DALAM konteks Pilkada 2024 yang semakin mendekat, berbagai dinamika politik mulai mencuat, terutama setelah keputusan Mahkamah Konstitusi (MK) yang kontroversial.

Keputusan ini memungkinkan partai politik untuk mengajukan calon kepala daerah tanpa harus memiliki kursi di DPRD, membuka peluang bagi munculnya lebih banyak calon baru di berbagai daerah.

Namun, keputusan ini juga diikuti oleh berbagai reaksi dan upaya dari kelompok-kelompok politik tertentu yang tampaknya berusaha untuk mengondisikan Pilkada agar menghasilkan calon tunggal atau calon independen yang kurang dikenal oleh masyarakat.

Sufiyanto, seorang dosen komunikasi politik di Universitas Muhammadiyah Sidoarjo (Umsida) sekaligus Direktur The Republic Institute, memberikan pandangan kritis terkait fenomena ini.

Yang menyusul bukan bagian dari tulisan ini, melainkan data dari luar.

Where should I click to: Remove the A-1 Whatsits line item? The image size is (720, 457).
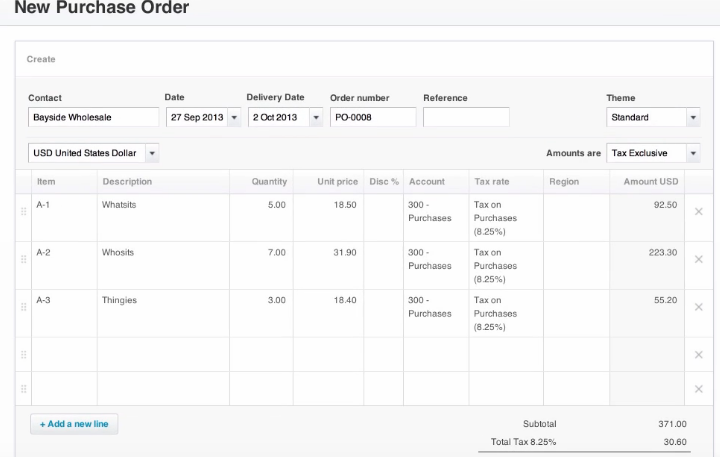tap(698, 211)
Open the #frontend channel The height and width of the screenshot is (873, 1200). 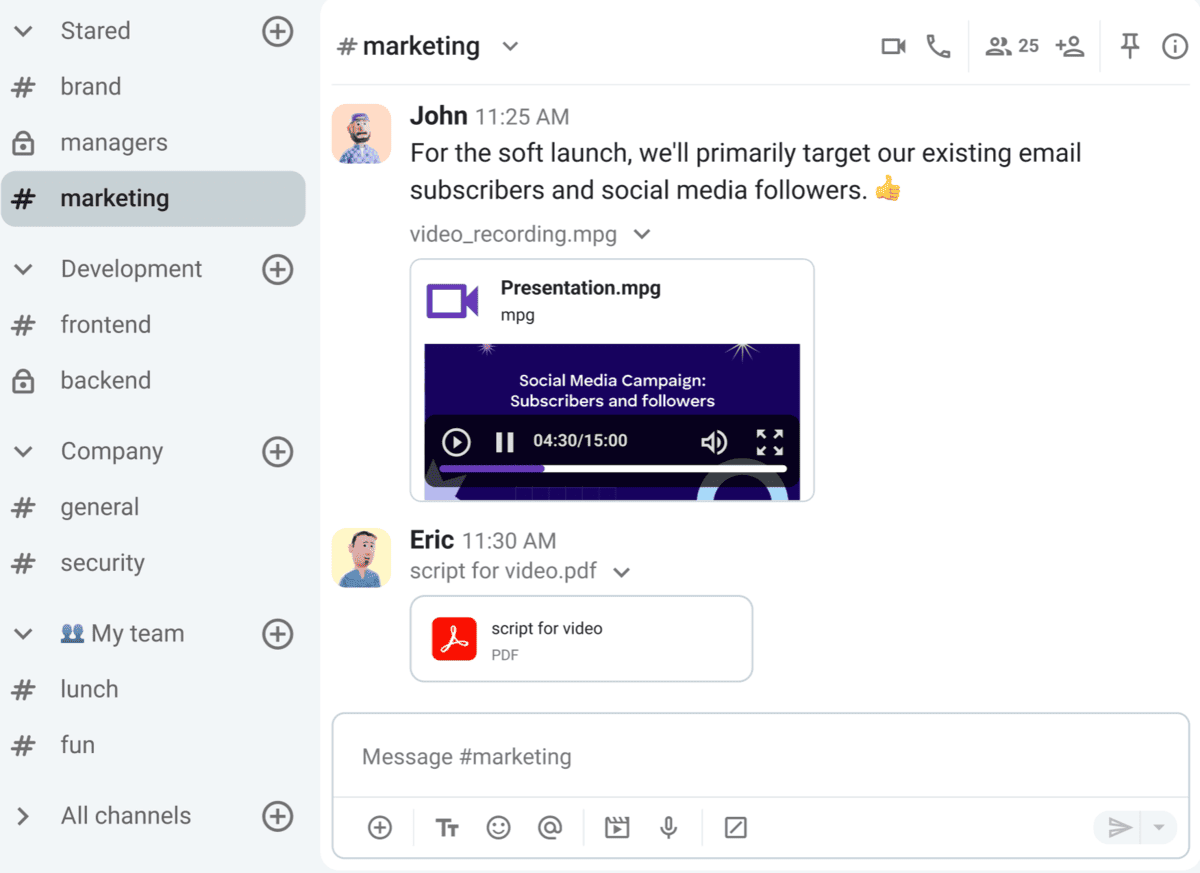coord(105,324)
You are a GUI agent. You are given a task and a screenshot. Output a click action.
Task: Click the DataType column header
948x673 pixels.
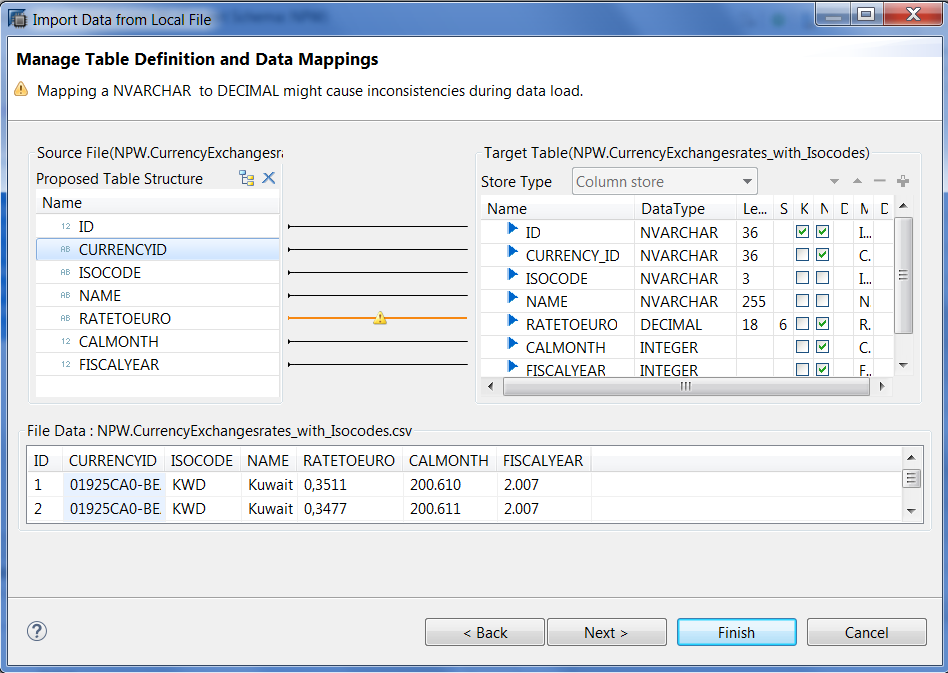(672, 209)
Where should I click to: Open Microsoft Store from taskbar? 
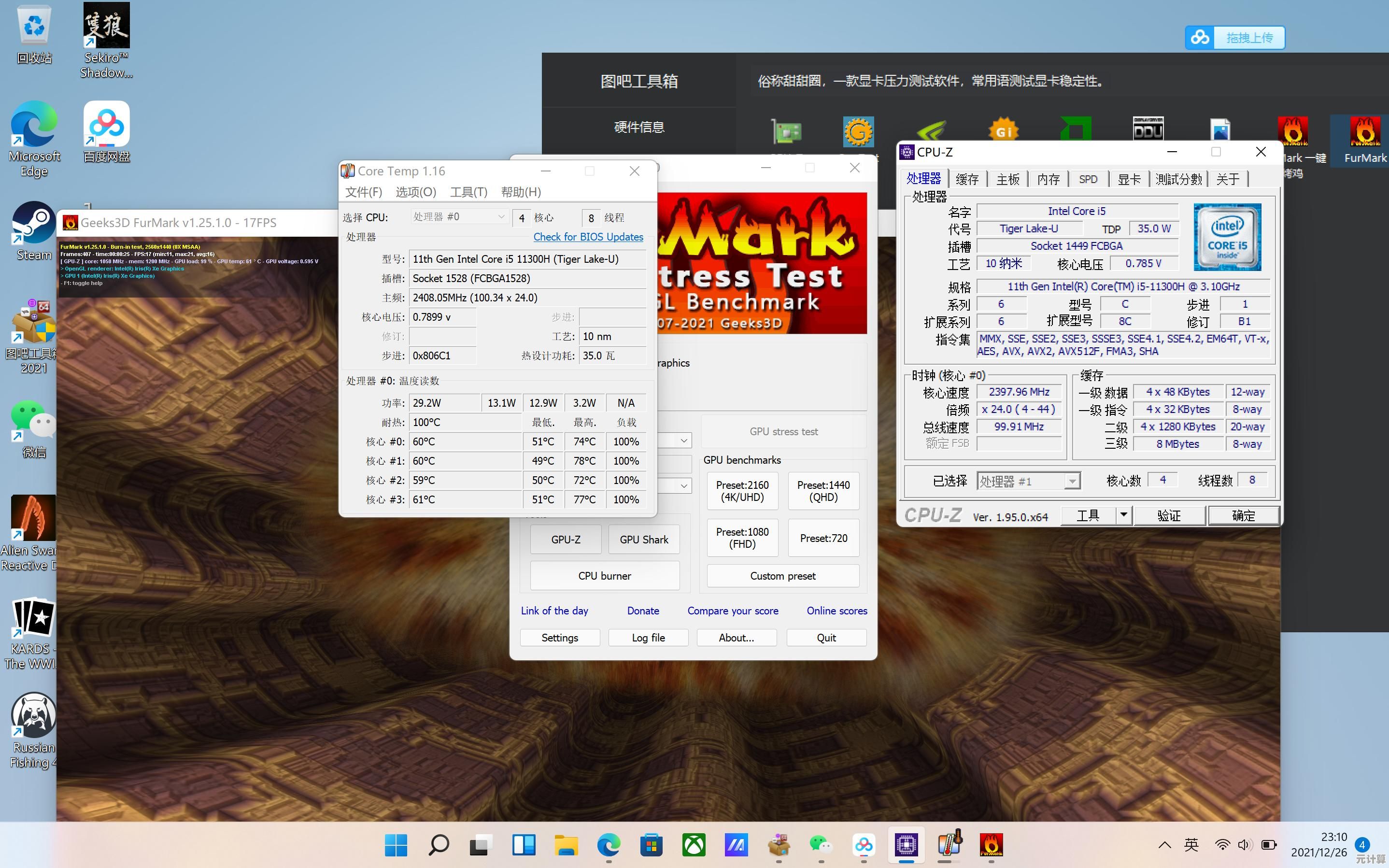pyautogui.click(x=651, y=844)
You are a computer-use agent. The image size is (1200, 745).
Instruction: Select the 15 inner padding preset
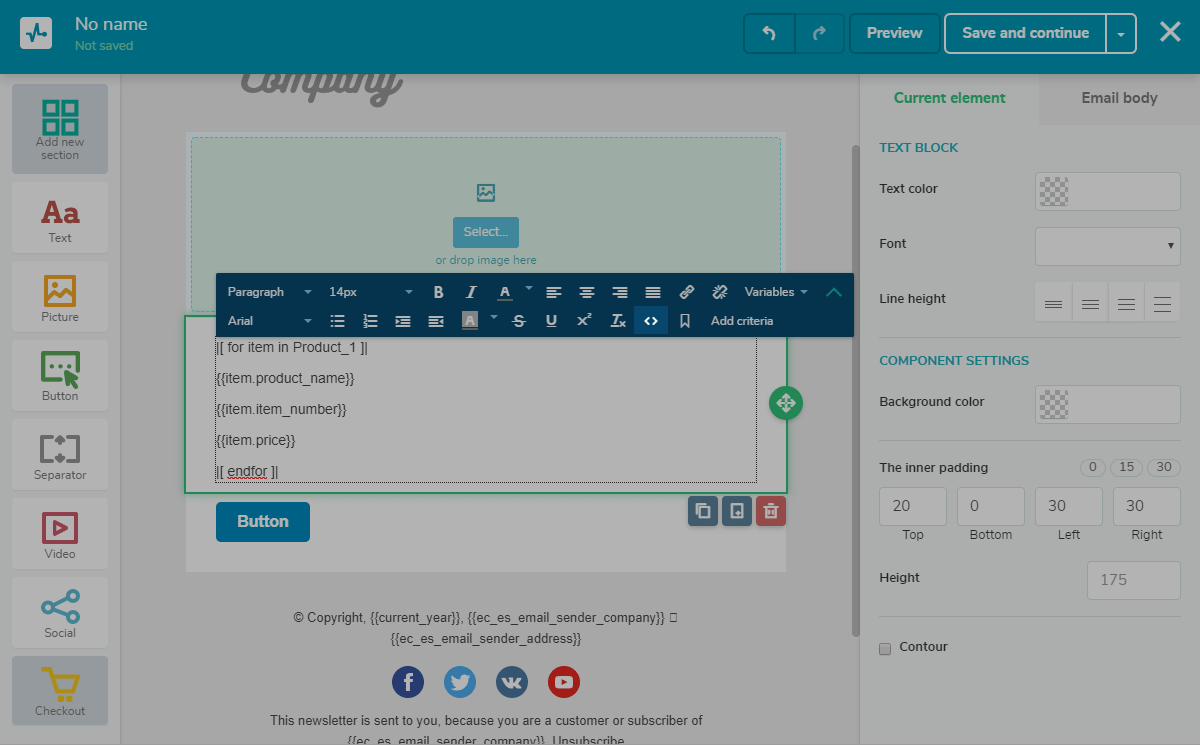(x=1127, y=467)
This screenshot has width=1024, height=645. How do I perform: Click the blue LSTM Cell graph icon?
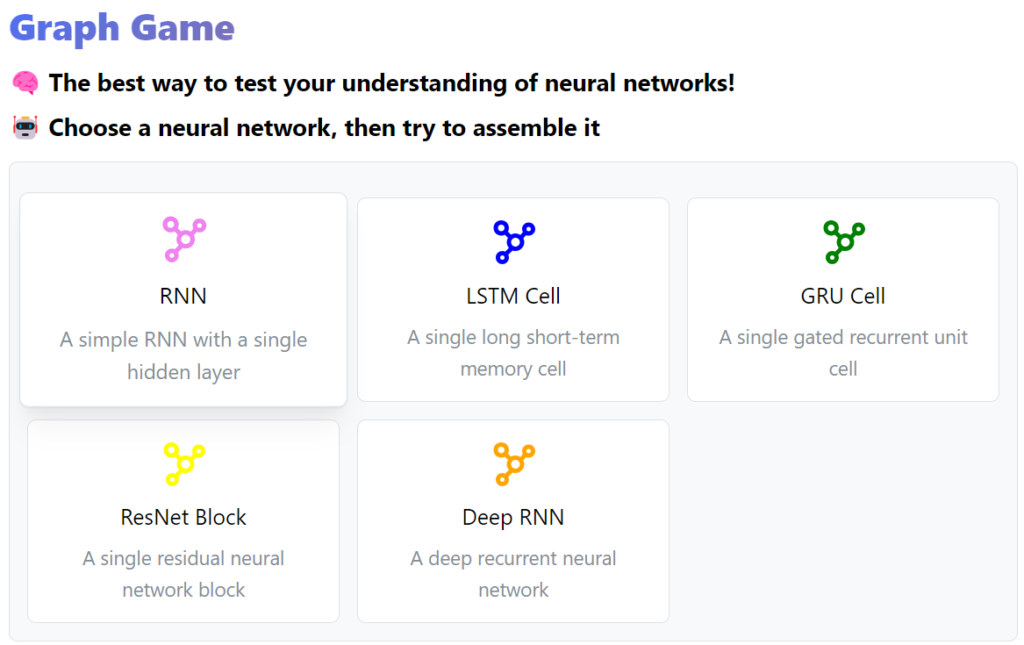pyautogui.click(x=514, y=242)
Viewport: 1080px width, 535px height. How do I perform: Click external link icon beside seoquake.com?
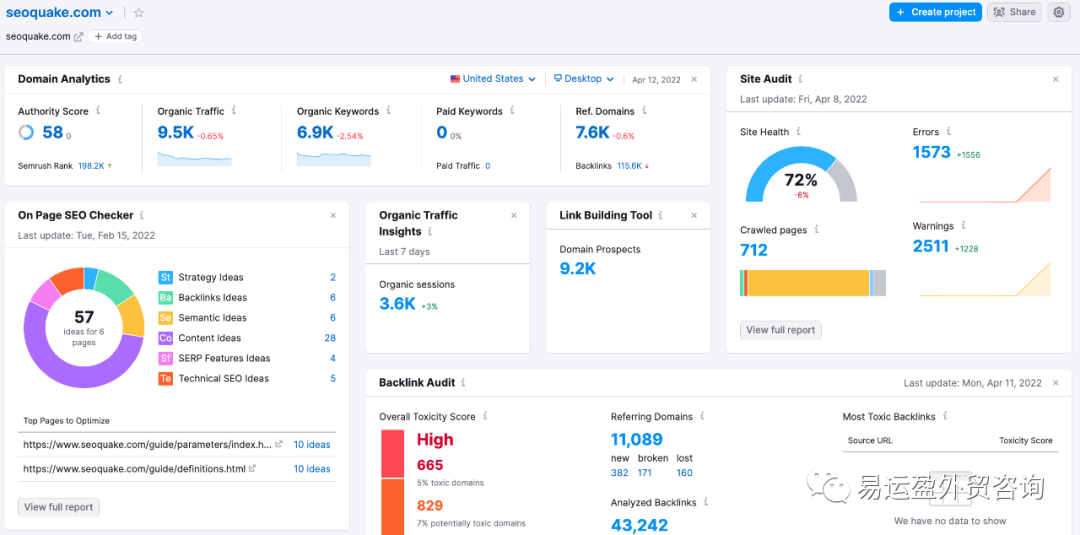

Menurutnya, keputusan MK yang memperbolehkan partai politik tanpa kursi di DPRD untuk mencalonkan kepala daerah merupakan langkah maju dalam memperluas partisipasi politik.

Baca Juga: Gempa Megathrust dan Ancamannya

Namun, ia juga menyoroti adanya potensi upaya manipulasi politik di balik pengondisian calon tunggal di Pilkada.

Sufiyanto juga menekankan pentingnya peran Komisi Pemilihan Umum (KPU) dalam menjalankan keputusan MK ini.

Ia mengkritik kemungkinan KPU yang masih menunggu petunjuk dari DPR atau menantikan hasil pleno Badan Legislasi DPR terkait revisi UU Pilkada.

KPU harus segera menjalankan putusan MK tanpa harus menunggu aturan teknis baru, mengingat keputusan MK bersifat final dan mengikat.

KPU akan menjadi sumber permasalahan pada proses Pilkada ini jika tidak menjalankan putusan. Karena regulasi menegaskan putusan MK itu final dan mengikat.

Ia mencontohkan pelaksanaan putusan MK Nomor 90/PUU-XXI/2023 tentang persyaratan umur calon presiden dan wakil presiden, yang dijalankan tanpa konsultasi ke DPR, sebagai preseden yang seharusnya diikuti oleh KPU dalam melaksanakan putusan terkait Pilkada.

Dinamika semakin memanas dengan keputusan DPR untuk menggelar rapat guna membahas revisi UU Pilkada. Beberapa pihak, termasuk Sufiyanto, menilai langkah ini sebagai upaya untuk mengurangi dampak dari keputusan MK yang memungkinkan banyak calon kepala daerah baru.

Menurut Sufiyanto, revisi ini mencerminkan adanya kekuatan politik tertentu yang berusaha mengondisikan Pilkada agar menghasilkan calon tunggal di banyak daerah.”Upaya Baleg melakukan pembahasan melalui revisi undang-undang Pilkada merupakan bagian perlawanan politis gelaran Pilkada.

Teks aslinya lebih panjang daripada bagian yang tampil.